Aizawl, Jan 9 : Mizoram government will not resume talks with Hmar People’s Convention (D) ‘merely’ because of the Centre’s pressure to do so, state Home minister R Lalzirliana said on Sunday.
Lalzirliana told PTI here that the Union Home Ministry had recently sent a letter to state chief secretary Van Hela Pachuau instructing the state government to resume negotiations with HPC-D.
“How could the Centre ask us to talk to the outfit now when the Union Home Ministry, a few months back, had itself asked state governments to deal with the insurgent outfits as dacoits? ” he asked.
The Centre had signed Suspension of Operation (SoO) agreement with several north east ultra groups, including HPC-D on the condition that their cadres would be confined within designated camps and that they would deposit their arms with the security forces.

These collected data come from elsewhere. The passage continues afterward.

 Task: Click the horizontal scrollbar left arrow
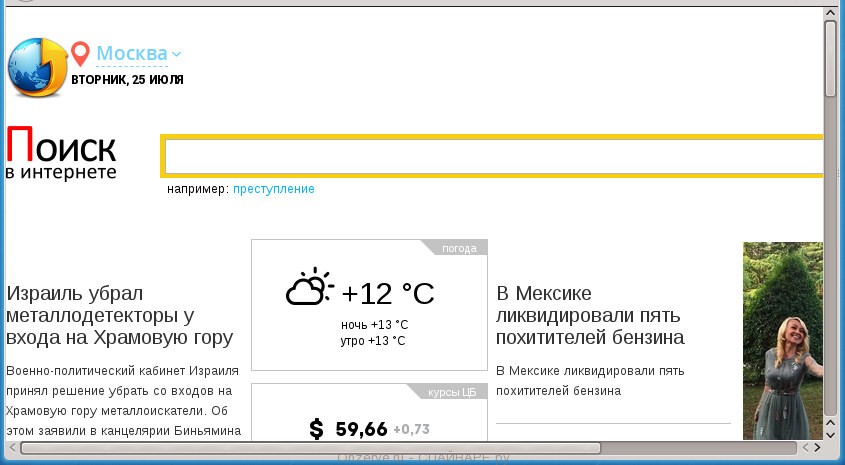[11, 447]
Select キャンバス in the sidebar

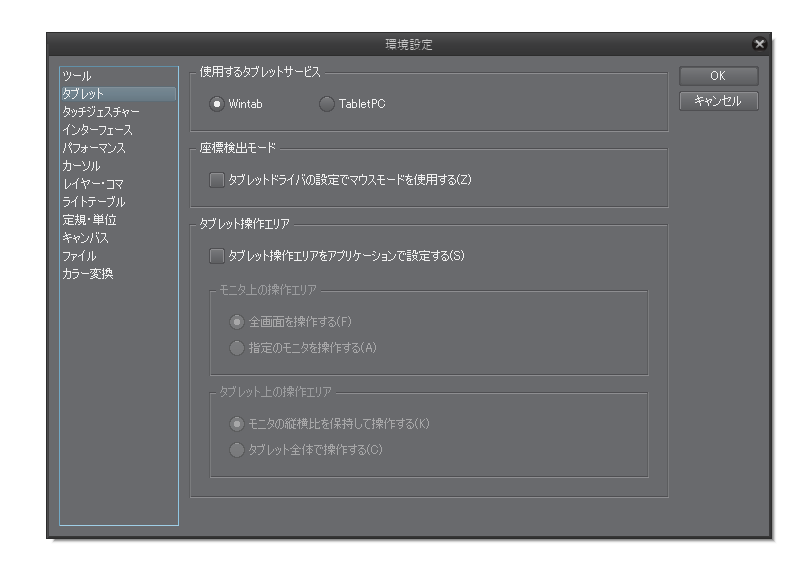[85, 238]
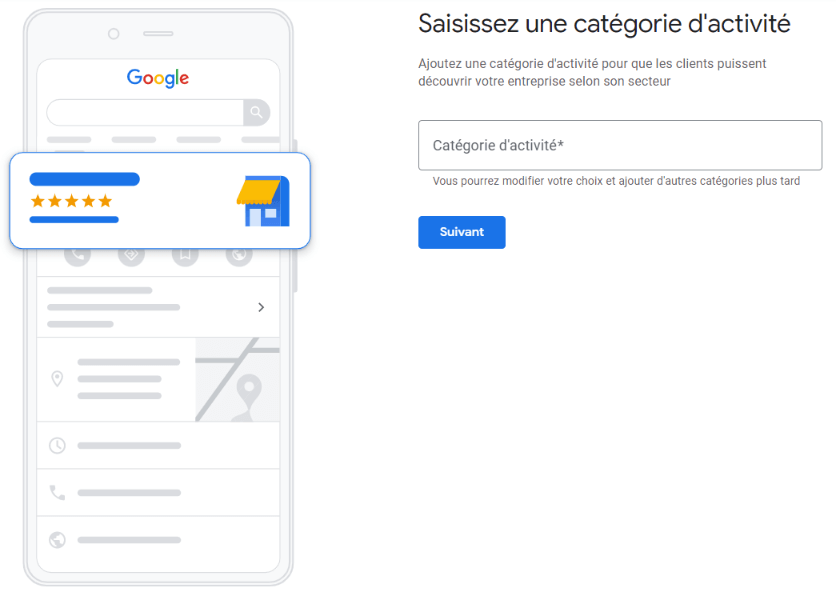Click the highlighted business listing card
The image size is (836, 590).
[160, 201]
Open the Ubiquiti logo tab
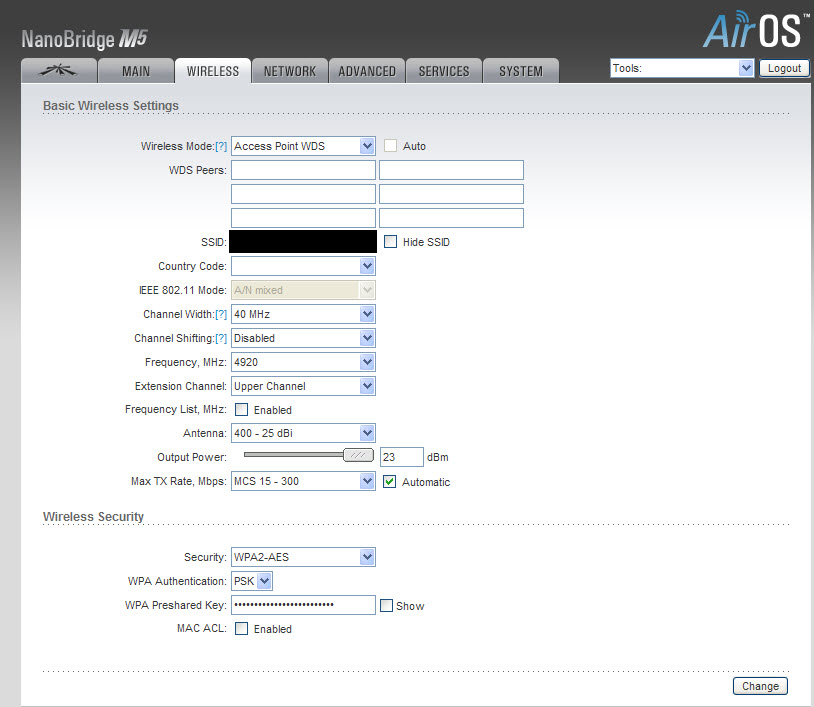 [x=59, y=71]
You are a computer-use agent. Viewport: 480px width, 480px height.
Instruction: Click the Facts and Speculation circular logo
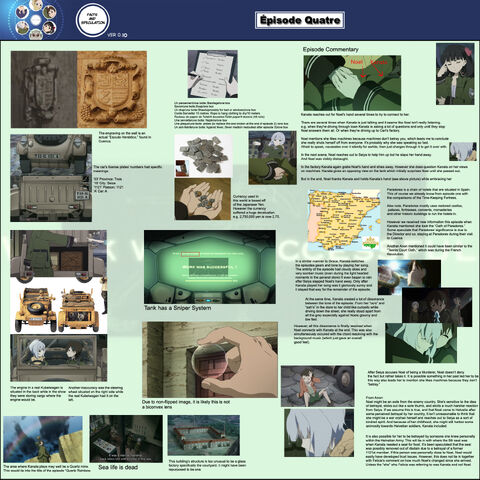93,21
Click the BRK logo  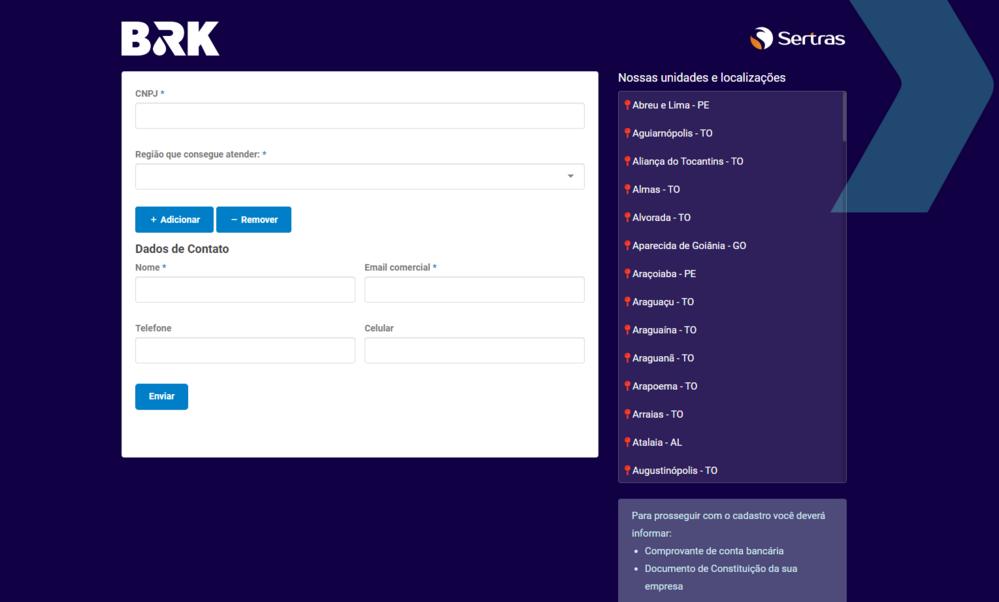click(170, 39)
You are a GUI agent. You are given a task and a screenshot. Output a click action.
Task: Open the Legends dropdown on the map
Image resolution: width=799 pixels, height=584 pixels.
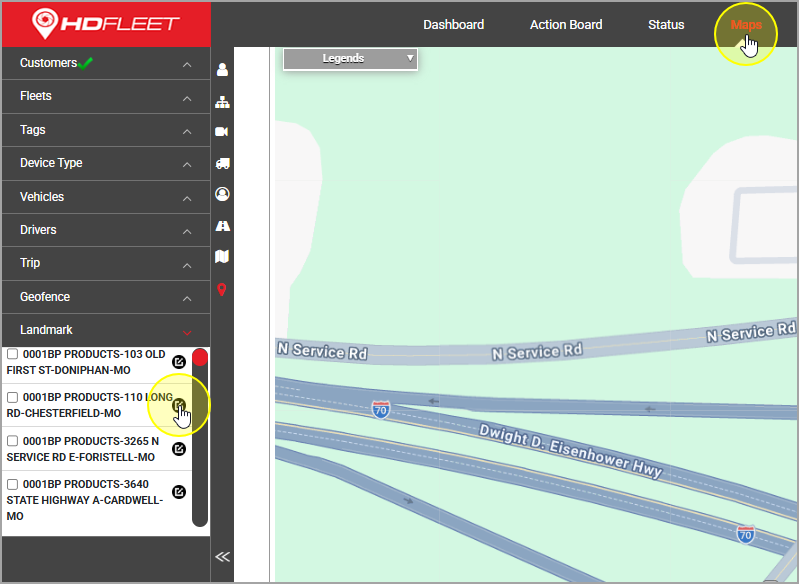point(350,59)
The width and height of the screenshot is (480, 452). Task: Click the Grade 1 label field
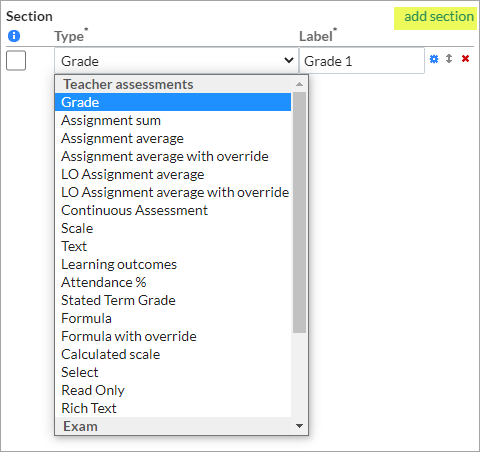click(362, 61)
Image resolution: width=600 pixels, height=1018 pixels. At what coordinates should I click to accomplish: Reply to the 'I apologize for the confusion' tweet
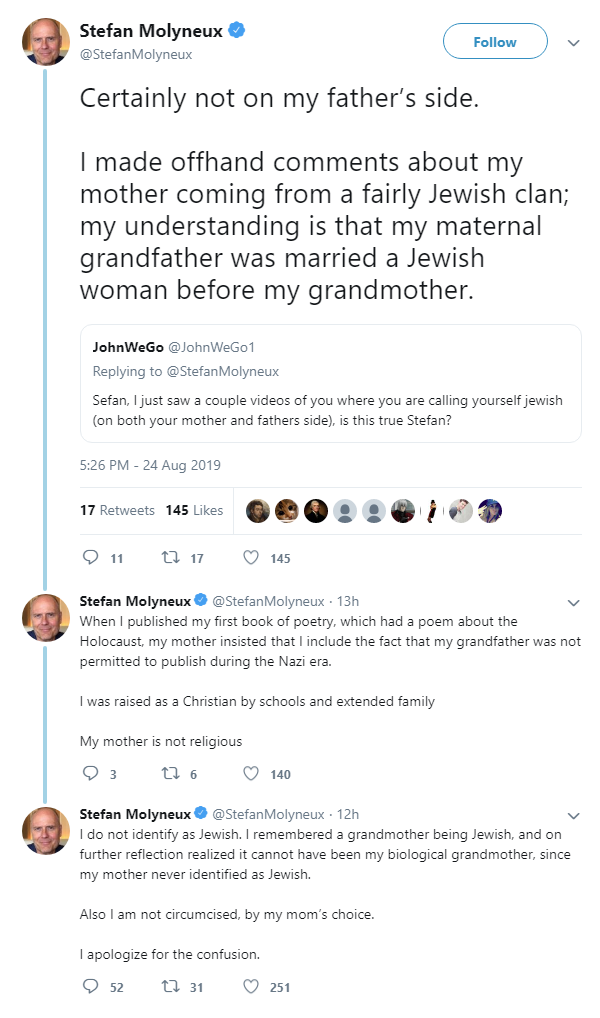(x=90, y=987)
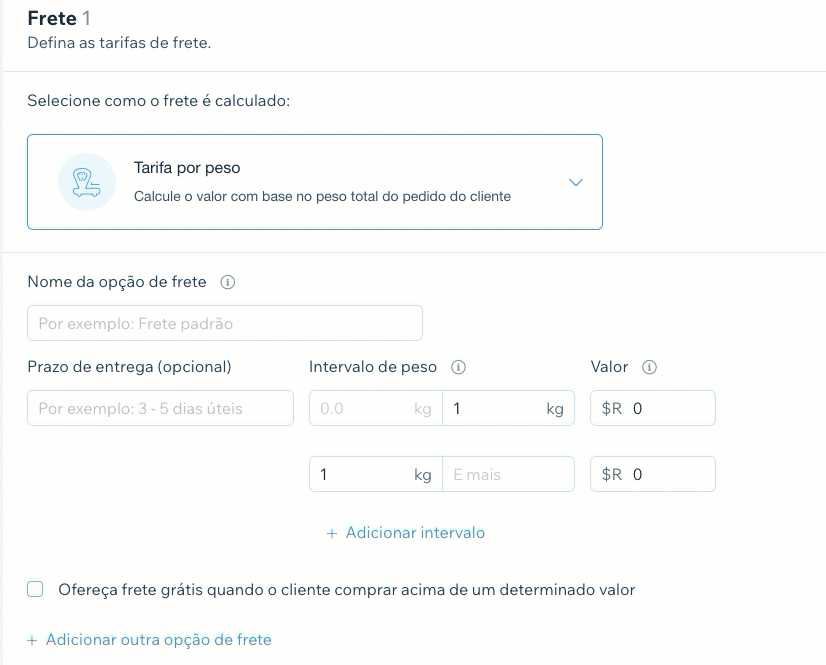Click plus icon before Adicionar intervalo

(x=332, y=534)
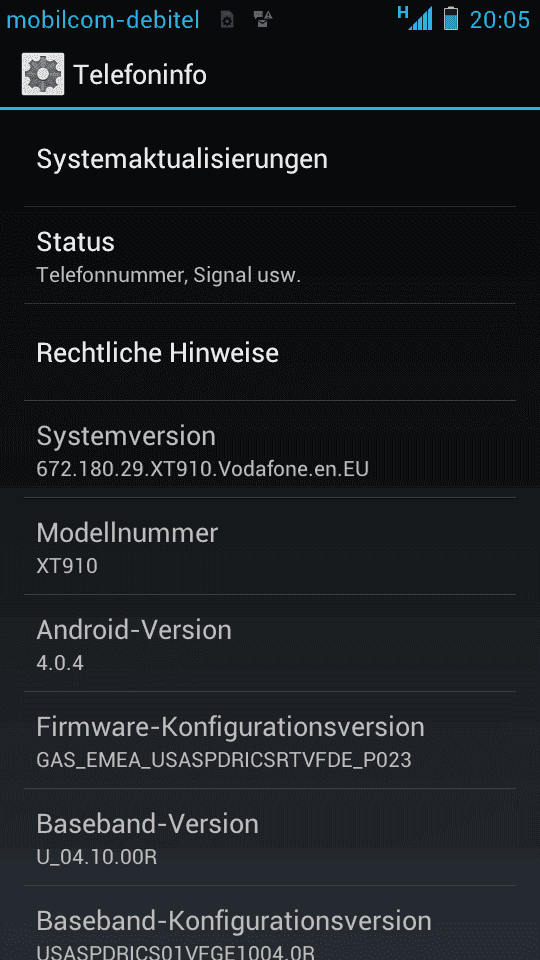Tap the battery level icon
This screenshot has height=960, width=540.
coord(451,18)
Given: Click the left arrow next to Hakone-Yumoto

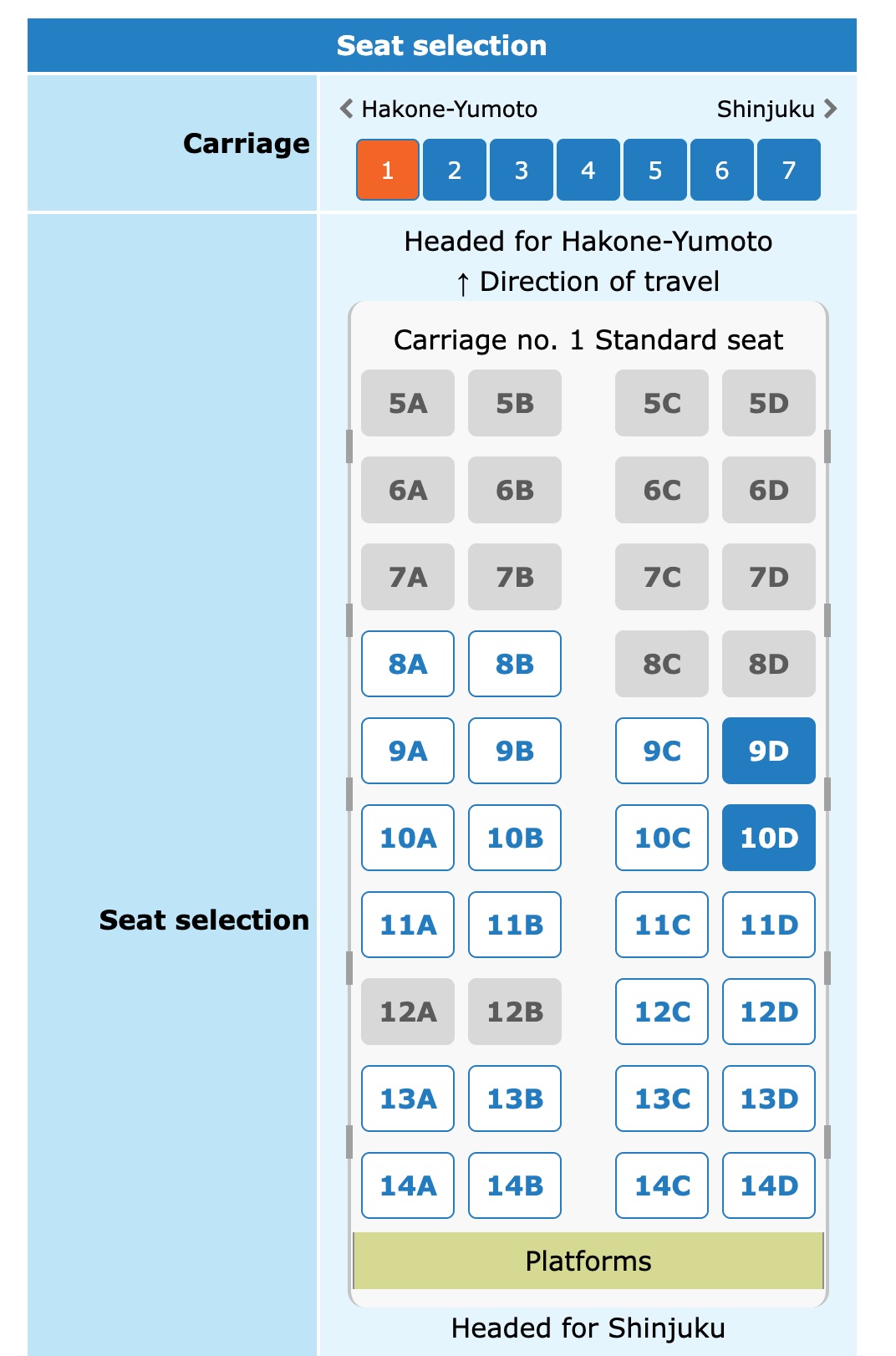Looking at the screenshot, I should click(345, 109).

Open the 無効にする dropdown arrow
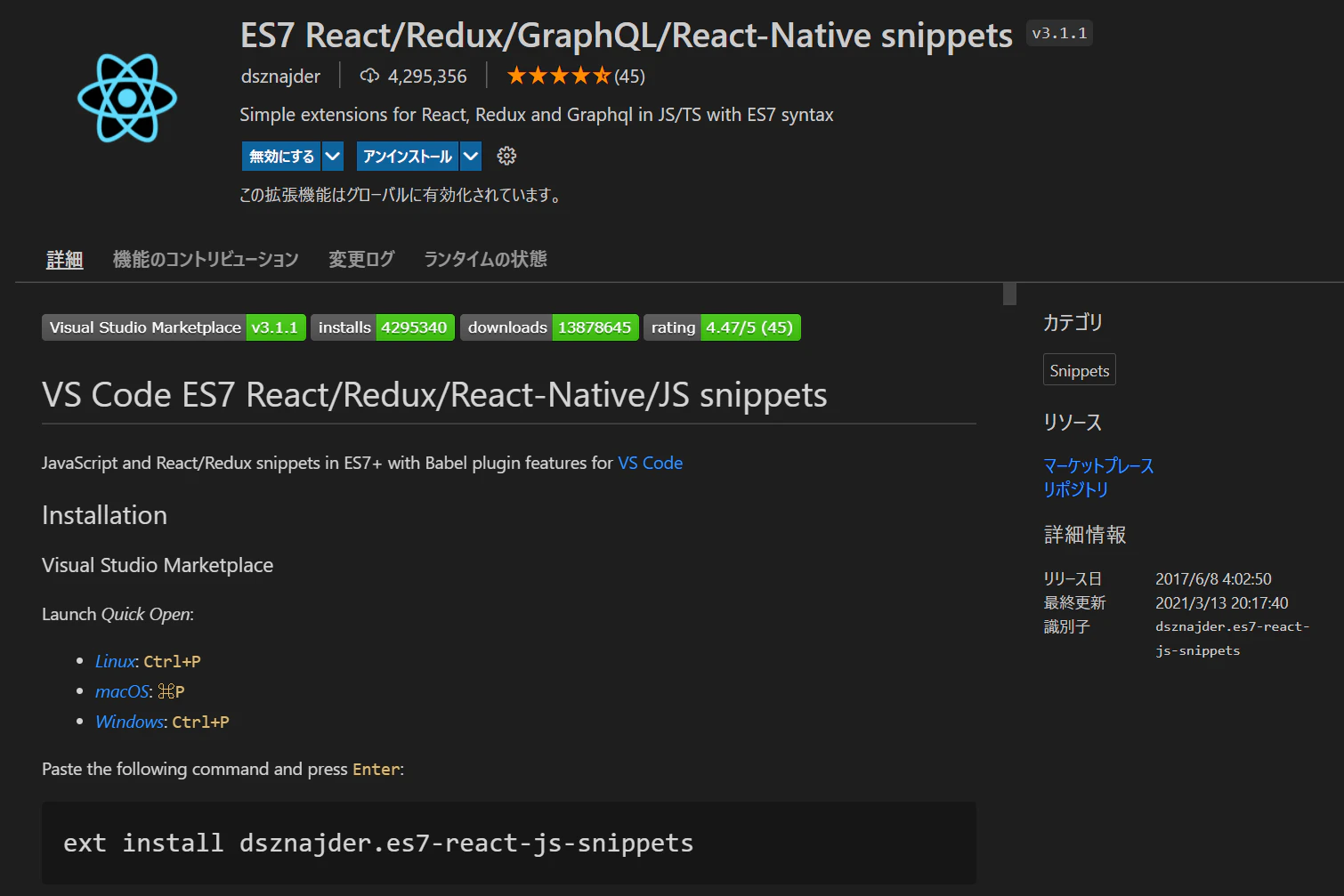(332, 156)
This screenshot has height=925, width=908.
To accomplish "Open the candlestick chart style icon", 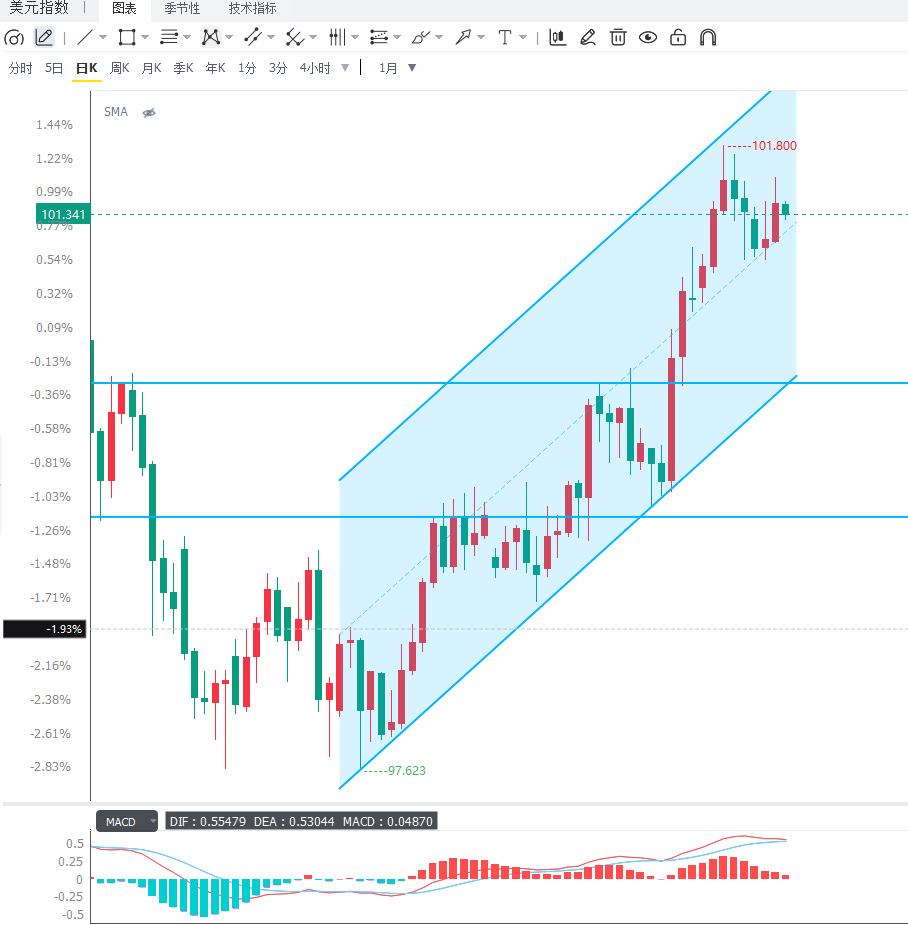I will coord(558,38).

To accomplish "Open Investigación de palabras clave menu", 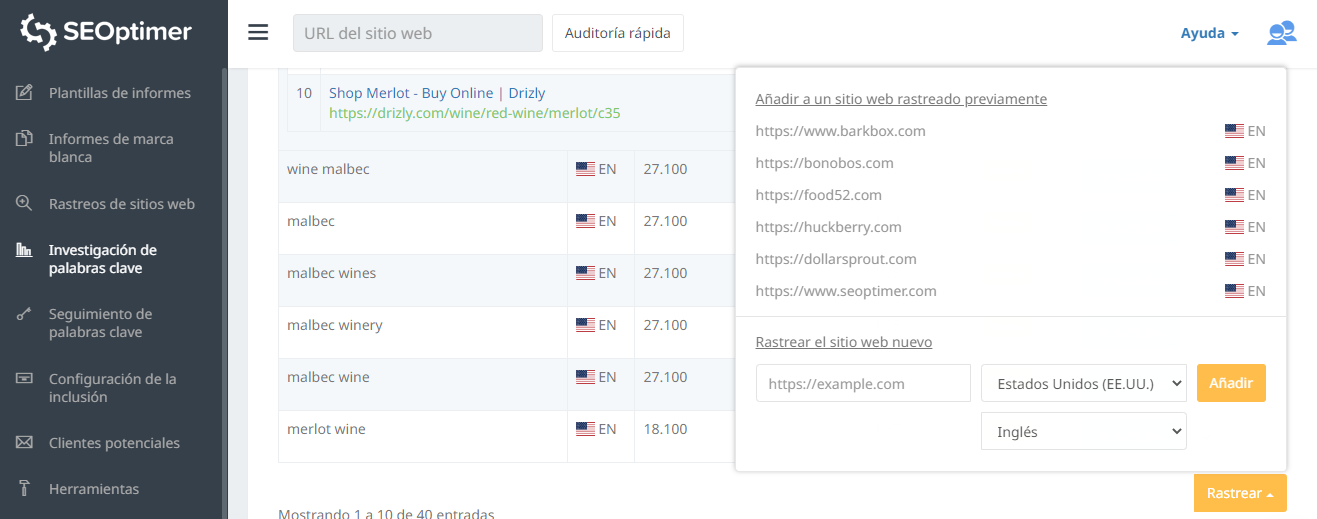I will (103, 259).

The HPC-D cadres had not only not remained in the designated camps but had also never deposited their arms and continued to indulge in violent and illegal activities, including extortion from across the Manipur border, he said.
“Even if we want to comply with the Union Home Ministry’s diktat, it would be difficult to decide to which faction of the outfit we would engage in the parleys as it now has two of them,” he said.
The Hmars belong to the Chin-Kuki-Mizo group of tribes, and are recognised as Scheduled Tribe under the 6th Schedule of the Constitution of India. Literally, Hmar means North or Northern people, as they are living north to the Lusei people.
Hmars live mostly in the hills of south Manipur, Mizoram, Cachar, North Cachar, Meghalaya, Tripura and Chittagong Hill Tracts.
Although these areas are within different administrative divisions, they are geographically connected.
In Mizoram, the Hmars live mostly in the north, especially in the Aizawl District.
With creation of Autonomous Regional Council for the Hmars, in line with those granted to the Pawi (Lai), Lakher (Mara) and the Chakma, as its objective, Hmar Regional Movement was launched in 1964 at Palsang village in north Mizoram. The movement was mainly fostered by the feeling of neglect by the state government.
The Mizoram government and HPC-D had signed a pact on Suspension of Operation to last for six months on Novemeber 11, 2010 after concluding their peacetalks.
The pact was, however, short lived as several differences cropped up between the two sides and the state government officially announced in July last year that it would not resume talks with the outfit as the Centre had already iniatiated talks with the group. The party apparently stood henceforth as representing the Hmars of Mizoram state.